Here, lets go step by step.

  •  How do we reveres a list with no items: we just return null (if(current == null) return current;) 
  •  How do we reverse a list with one item: we just return the one item (it is already reversed)(if(current.next == null) return current;) 
  •  How do we reverse a list with two items: Lets say our initial list 10 -> 20 -> null 
    1.  We need to reach to the end (recursive) (Node reversed = reverseRecursive(current.next);) 
    2.  Now in the stack, we have current as 10, current.next is 20 
    3.  Here we need to set 20.next = 10 correct? so current.next.next = current; 
    4.  Also, we need to remove the link between 10 and 20, that's why current.next = null; 
    5.  Last, but not least, we need to return the 'reversed', because that is our new head.
A little more explanation about those critical two lines, if somebody is still confused.
This time, lets a take a bigger list 10 -> 20 -> 30 -> 40 -> null.
stack 1 -> reverseRecursive(10) (current 10, current.next 20)
stack 2 -> reverseRecursive(20) (current 20, current.next 30)
stack 3 -> reverseRecursive(30) (current 30, current.next 40)
stack 4 -> reverseRecursive(40) (current 40, current.next null)
returns 40 (reversed is 40)
current.next.next = current; this becomes 30.next.next = 30; that means, 40.next = 30. (reversing the link)
current.next = null; this means 30.next = null 
Here our intermediate list looks like this, 10 -> 20 -> 30 <- 40. (note: both 20's next and 40's next is pointing to 30)
Here, current.next.next = current; this becomes 20.next.next = 20; that means, 30.next = 20
Intermediate list here looks like 10 -> 20 <- 30 <- 40. (note: both 10's next and 30's next is pointing to 20)
In the final call stack, our list becomes 10 <- 20 <- 30 <- 40
current.next = null makes the list look like null <- 10 <- 20 <- 30 <- 40

If we observe, our 'reversed' never changed once we initialized for the first time which was with node 40, which is our new head.
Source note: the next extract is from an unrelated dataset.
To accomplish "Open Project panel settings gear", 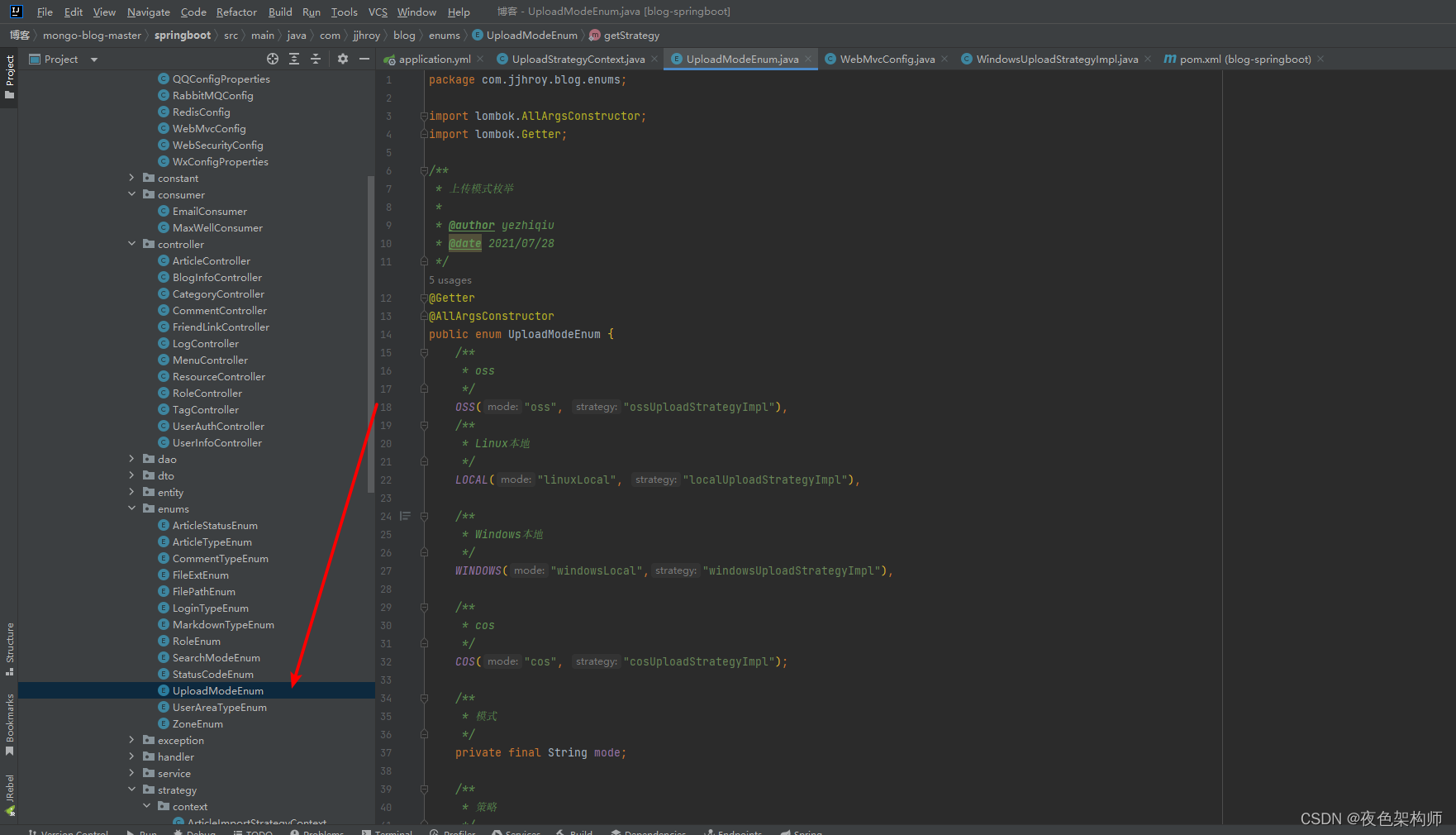I will click(343, 59).
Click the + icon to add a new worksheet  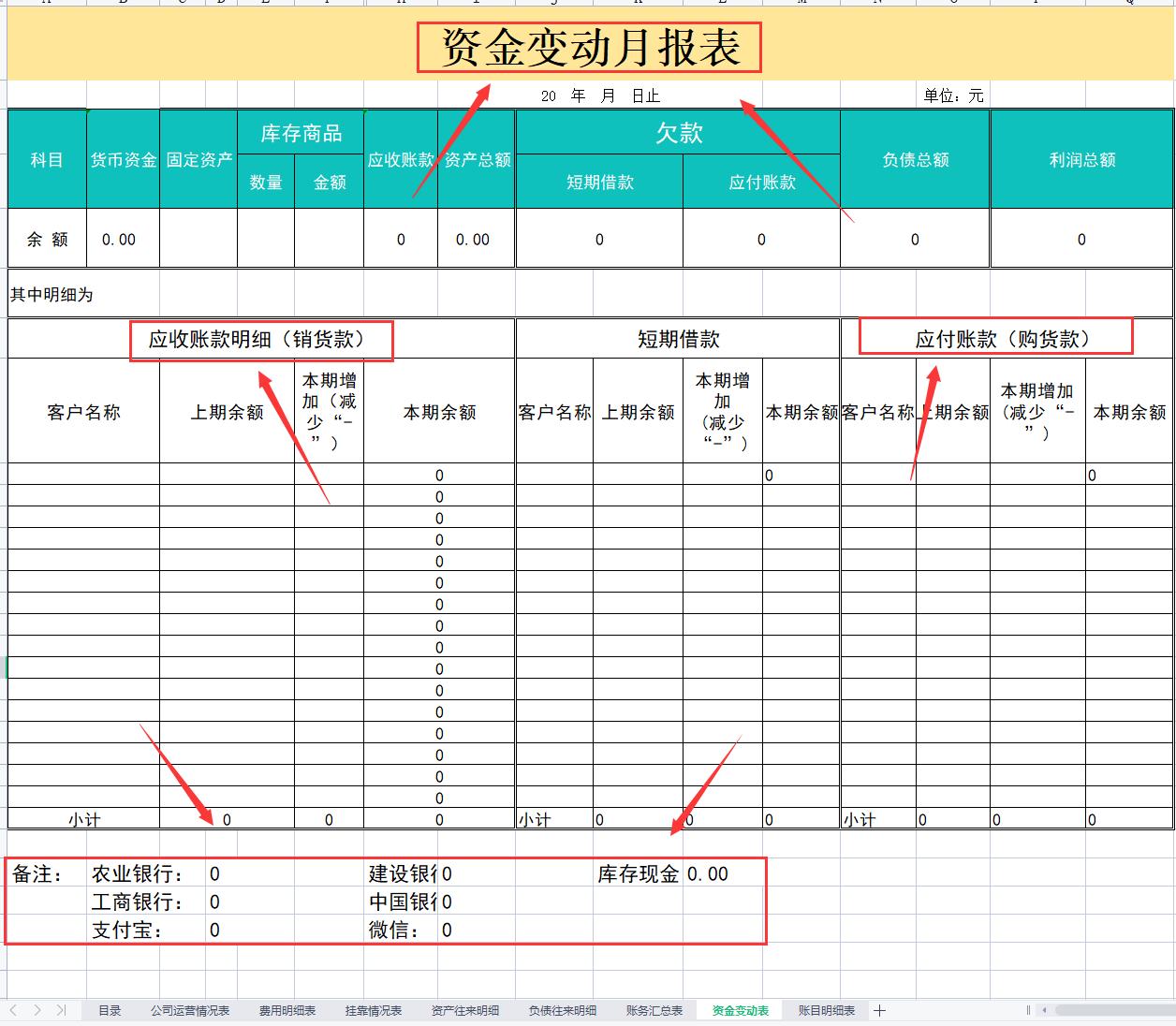click(x=880, y=1011)
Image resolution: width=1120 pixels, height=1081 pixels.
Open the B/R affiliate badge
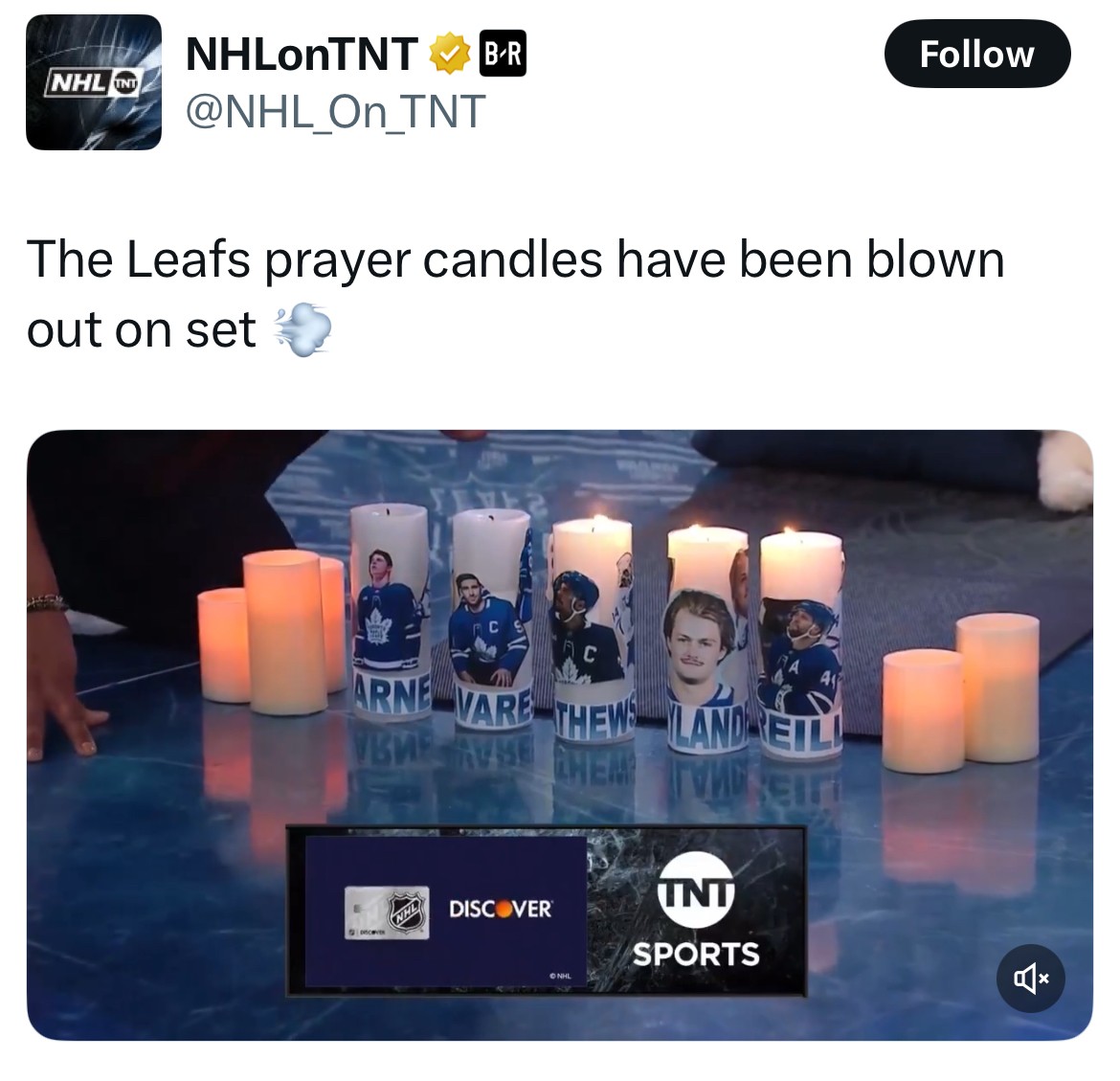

Hope this will make little clear.

Iterative approach:
It is straight forward, but need to pay attention to the little details. The idea would be keep track of the previous item in each iteration, point the current's next to the previous and re initialize previous with current.

public Node reverse(Node n) {
 Node current= n;
 Node previous = null;
 while(current != null) {
  Node next = current.next; //keep the reference of the next element as we are going to set the current.next to something else (previous)
  current.next = previous; //back link, current's next should point to previous
  previous = current; // make the current as previous (new intermediate header) for next iterations
  current = next; // continue with the next
 }
 return previous; // this is our new header.
}

With this approach, we get O(n) time complexity as we need visit each element in the list once, and O(1) memory complexity as we are storing one extra "next" variable.